Wednesday, 23 October 2019

2020 Vision





"Remember, in the next decade you’ll probably get married, buy your first house and have a baby – isn’t that exciting?!” one of my friends gushed to me whilst I YMCA’d my way through celebrating my birthday.
Instead of finding this exciting, I found this terrifying, and this was only intensified when someone quipped up that there was only X amount of days left of this decade. Similarly to how people make New Year’s Resolutions whilst in a blind panic thinking back on their previous year, I started to do this for the previous decade and felt my knees go weak.
How on Earth was I supposed to get married, buy a house, excel in my career and have a baby within the next ten years?? Was this possible? Is this a thing a lot of people did and of which I was blissfully unaware? Before you could say “internal body clock”, I was looking at ways to freeze my eggs whilst gripping a glass of red wine in my free hand (I saw a report that said that this would definitely reduce my risk of a heart attack, so props to me for future proofing my heart).
Couple the above with a failure in securing a promotion this week at work and a breakdown of a few other things and I found myself sat in the bath mulling over my shortcomings of my 26 years of existence so far and the whole thing was a cess pit of doom and gloom, exasperated by the shoulder injury I’d managed to pick up dancing a little too enthusiastically to the YMCA – but enough is enough.
Instead of focusing on the things that I don’t have, I have decided to rather smugly start my New Year’s resolution early, and smugly call them something incredibly witty of the same name of something that I also do not have – 2020 vision.

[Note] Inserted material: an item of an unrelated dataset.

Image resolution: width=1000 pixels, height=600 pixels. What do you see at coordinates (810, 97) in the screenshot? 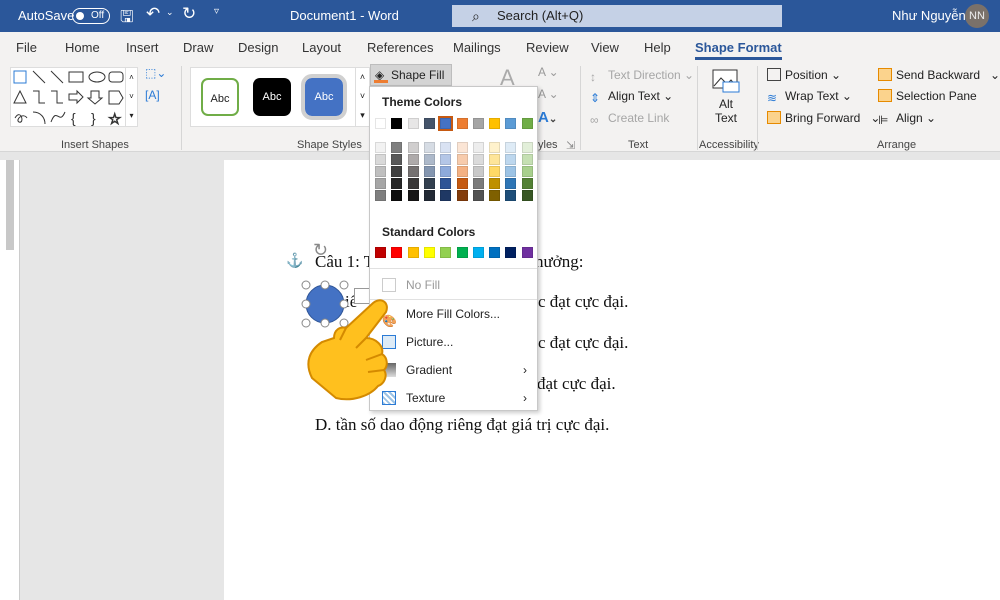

1.       Buy a house / be ready to buy a house
Now this actually isn’t that hard for me to do since I have the savings put aside and ready, but I need to get my health in order first (i.e survive and recover from major surgery that may or may not paralyse me depending on how good my surgeons are feeling on the day), and that is taking priority right now.
I’m not an interior designer / a DIY guru / a strong packer and mover, so the thought of designing an entire house and not changing it 10 days later because I got bored of it is somewhat alarming for my indecisive personality.
There’s also the problem of security – several years ago in uni I watched a series called Stalker and I’ve been terrified about personal security ever since. Do you know how much a high spec security system costs for a two storey house??? A lot. A lot I tell you. It’s why I need a dog to protect me at all cost whilst I hide in bed with a baseball bat at the slightest noise outside.

2.       Find a new role
This is more for me to grow as a person (as clichéd as it sounds, since I’m not a plant or a small human growing in to a big human), but recently I’ve realised it’s something that I definitely want to do at work.
When I was younger, I always wanted to be either a vet (didn’t work, couldn’t stand the thought of putting animals down and I went in to mourning when my goldfish died), or in the army (didn’t work because of the above, still bitter over this to this day).
Neither of those worked out, and I went to uni and got a good degree and came across a job that I absolutely loved and spent 2 years cracking on with it and being the human equivalent of a sponge. Now it’s got to the point where I think my life needs some big changes to shake me out of my comfort zone from which I have comfortably been sitting for the past year or so.

3.       Get back to doing things I love
Now that I’ve choked down enough clichés to feature in a self-help book , I’m ready to move on to the important stuff.
Recently I have stopped doing very much of anything, through a combination of exhaustion, stress and a complete lack of motivation to get up in the mornings and ‘seize the day’. I’m slowly starting to set myself mini goals and mini successes to hit, some of which are; go to the gym twice a week (maybe 3 if I can), read one book a month, pick up krav maga, stop eating the same old shit and browse some cookbooks, listen to daily podcasts on uplifting content only.
All of these things are very small, but I’ve been like a fish out of water recently with the motivation of a stone which been thrown around a few times and left to sit in a muddy puddle for a little while.

4.       Grieve
Probably quite a sombre one to end on, but something I’m trying really hard to adopt and adapt to moving forward – grieving.
My nan passed away in May and I think the grief still hangs over me every single day. When I didn’t get the role I went for in work, I instinctively went to ring her and then had to skip out of my address book when I realised that she wouldn’t be picking up the phone to me again.
There’s not just grief for my nan either, there is so much grief that I have never expressed in a way other than something entirely destructive to me, and it’s something which I’m working on with the help of a very nice therapist and lot of writing in nightly journals to try and kick in to something meaningful – we’ll see if that works.